Он будет психологом машин, говорю я уже не вслух, а себе. В этих словах нет ничего таинственного, вернее — в них столько же таинственности, сколько в слове «инженер» или «программист». Достаточно взглянуть на Рыжа.

— Я вот читаю в разных книжках: «гений», — говорит он. — Скажи, Март, кто это — гений?

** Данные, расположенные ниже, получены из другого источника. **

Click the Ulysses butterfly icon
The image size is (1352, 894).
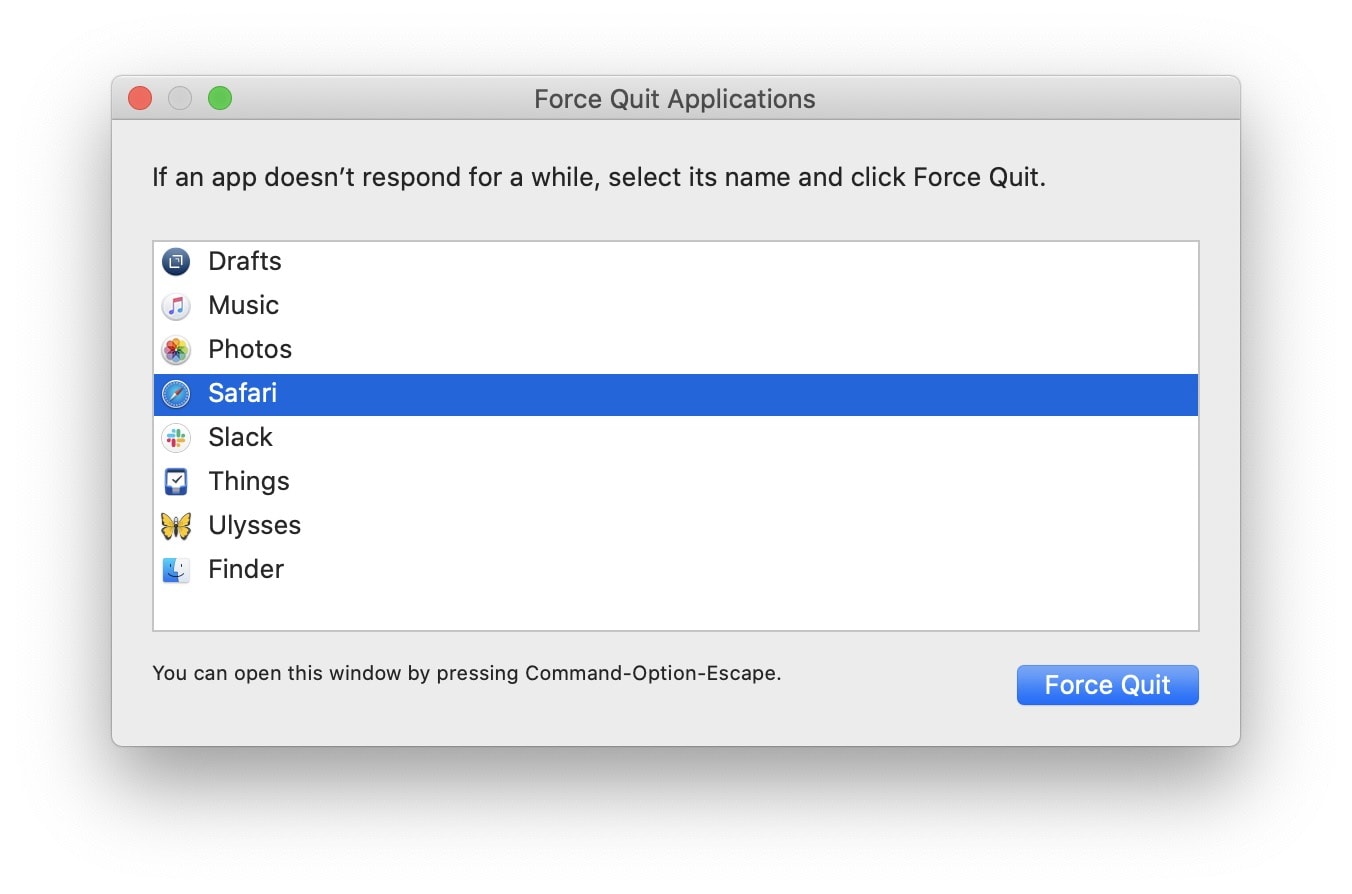click(176, 526)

— Человек. Обыкновенный человек. По-моему, так. Он больше других любит свое дело. Посвящает ему все время. И успевает больше других.

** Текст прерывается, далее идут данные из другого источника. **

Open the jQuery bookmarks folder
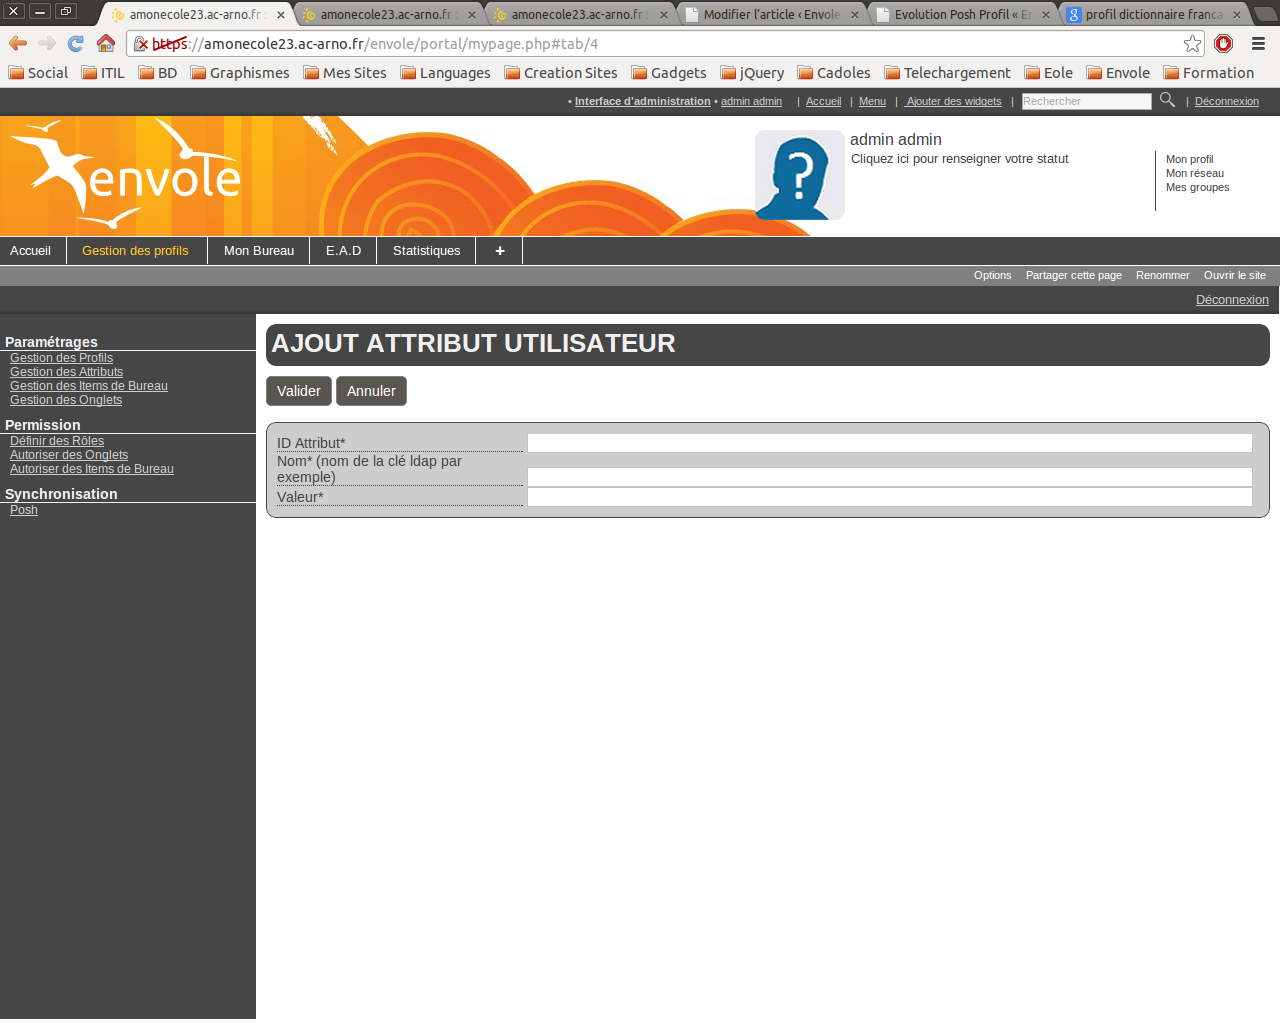Screen dimensions: 1280x1024 [752, 73]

— Я знаю: Мусоргский, Толстой, Винер, Лапе, — вспоминает Рыж. — Но так было раньше. А теперь каждый математик и музыкант, все учатся в трех институтах.

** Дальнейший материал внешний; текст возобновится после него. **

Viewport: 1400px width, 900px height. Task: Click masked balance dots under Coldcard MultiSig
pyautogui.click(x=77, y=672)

— Давай по порядку, — предлагаю я. — Ты слышал, как в прошлом веке наука чуть не задохнулась из-за обилия информации?

— Нет, — мотает головой Рыж.

И хотя я вижу по его глазам, что он хитрит, рассказываю. Как давным-давно ни один ученый не мог знать всего, что ежеминутно, ежечасно появляется в его области знаний. И тогда люди придумали счетно-электронные машины. Машины появились в школах, на заводах, в институтах. Их было очень много, и они считали в миллионы раз лучше ученых, но гораздо быстрее росла лавина новых вопросов, задач, проблем. Это было тяжелое для ученых время.

— А где был выход? — спрашивает Рыж. — Ты скажи про принцип. Как изменились машины? Как они справились с потоком информации?

— Принцип такой: раньше машине очень подробно объясняли, как надо решать задачу. Теперь говорят только, что надо делать. Понимаешь ты разницу между «как» и «что»? Как — объясняют неучу, что надо делать — говорят специалисту.

Мы подключаемся к Центру, разглядываем и обсуждаем разные конструкции электронных машин. Они рождались в то самое время, когда не только ученые — все люди горячо обсуждали своих помощников. Одни возлагали на них слишком много надежд, рисуя будущее голубыми красками, другие уже не верили в «чудеса», тем более в железных коробках. Но ученые и инженеры делали автоматы, подобные человеческому мозгу. Строили точно и смело. А потом кабели оплели всю Землю, и родился гигантский электронный мозг — Единый Вычислительный Центр.

— Рыж, — говорю я после просмотра схем, — да ты разбираешься в них лучше. Зачем ты спрашиваешь?

— Чтоб уточнить свою позицию, — ответил он совсем по-взрослому. — Это полезно. Чтоб знать, что я не мыслю по-старому. — И неожиданно спросил: — Как ты думаешь, я могу стать гением? Сразу в трех науках?

— Можешь.

— Я ведь не Винер и не Чайковский.

— У тебя просто другая фамилия. Но ты имеешь перед ними преимущества.

— Какие?

— Свободное время — раз. Новая система обучения — два. Накопленные знания — три. Историки говорят, что раньше только гении знали столько, сколько сейчас обычный человек.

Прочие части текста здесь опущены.